Worthwhile investment

In a consultation with members of the University of the Philippines Cebu academic community yesterday, newly installed UP System president Alfredo Pascual said, among other things, that those calling for more money in the coffers of state universities and colleges should shift from denouncing a “budget cut” and call instead for a “budget increase.”

Whatever be Pascual’s motivations for engaging in semantic subtlety, the fact remains that the UP System alone, according to student groups, needs at least P18 billion to properly run its campuses across the country, yet was only given a P5.54-billion allotment.

UP Cebu, which marked its first year anniversary as an autonomous unit, could use the money as it expands with new institutions like a College of Mass Communication in three to five years and the UP Professional Schools in Cebu City’s South Road Properties for postgraduate courses.

Pascual did not give a specific time frame for the construction of the SRP campus, which will have a modern “green building” Asian design and house UP Cebu’s research and extension facilities and schools of business management, computer and continuing professional education. He said the university is still looking for funds.

The government, particularly the Budget Department now headed by Secretary Florencio Abad, appears to have followed the 1987 Constitution’s dictum that the highest budgetary allocation be given to the education sector.

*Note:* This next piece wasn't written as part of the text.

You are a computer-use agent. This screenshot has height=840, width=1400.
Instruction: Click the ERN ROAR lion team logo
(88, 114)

In the proposed budget for fiscal year 2012, the Department of Education is slated to receive P238.8 billion and that is well and good.

The country’s 2,180 state universities and colleges, however, will only receive P21.89 billion or an average of only P100 million each.

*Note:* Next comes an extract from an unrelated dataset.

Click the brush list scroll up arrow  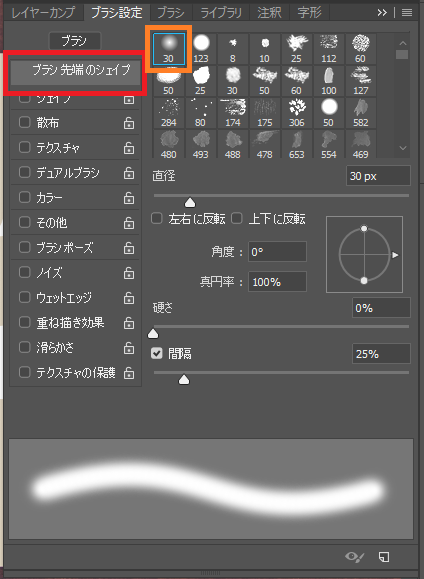point(403,43)
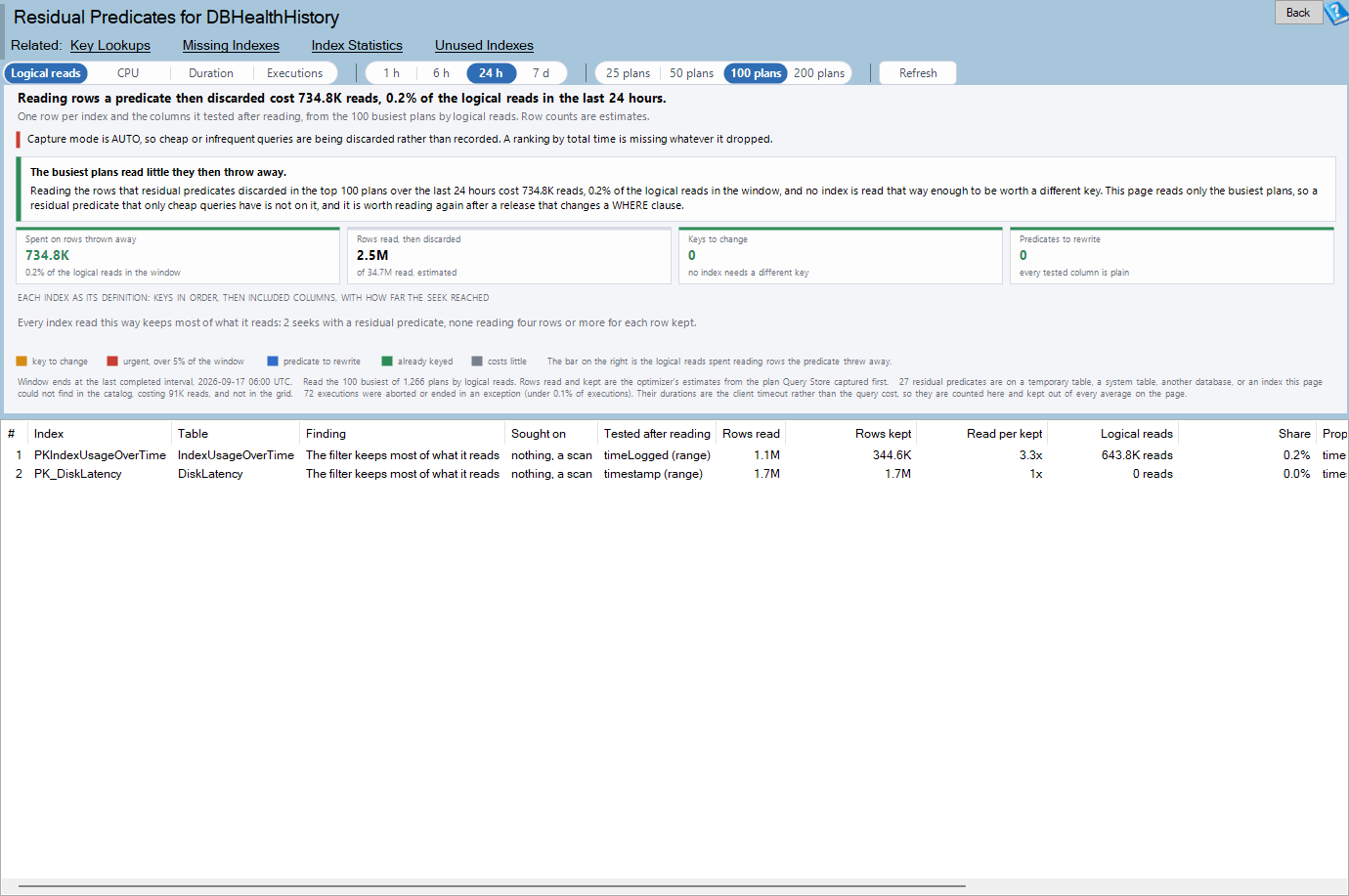
Task: Choose the 7 d time window
Action: point(541,73)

A whopping P356.1 billion or 19.6 percent of the national budget will go to debt servicing next year.

Many budget items could be easily realigned in favor of SUCs if senators and congressmen showed more political will.

Last year, SUCs ended up with more money than Malacañang proposed after some senators pledged part of their Priority Development Assistance Funds in favor of the state’s tertiary education institutions during budget deliberations.

UP Cebu’s Professional Schools campus in the SRP will in fact be partly funded by the PDAF of Sen. Serge Osmeña who pledged P30 million.

Other legislators may as well go a step farther and waive generous amounts of their pork barrels in favor of SUCs, and for good measure, the national university.

Education is the best investment one can make in the best assets of a country—its people.

Now that would be a more worthwhile investment than a buffet of flyovers and covered courts in Metro Cebu.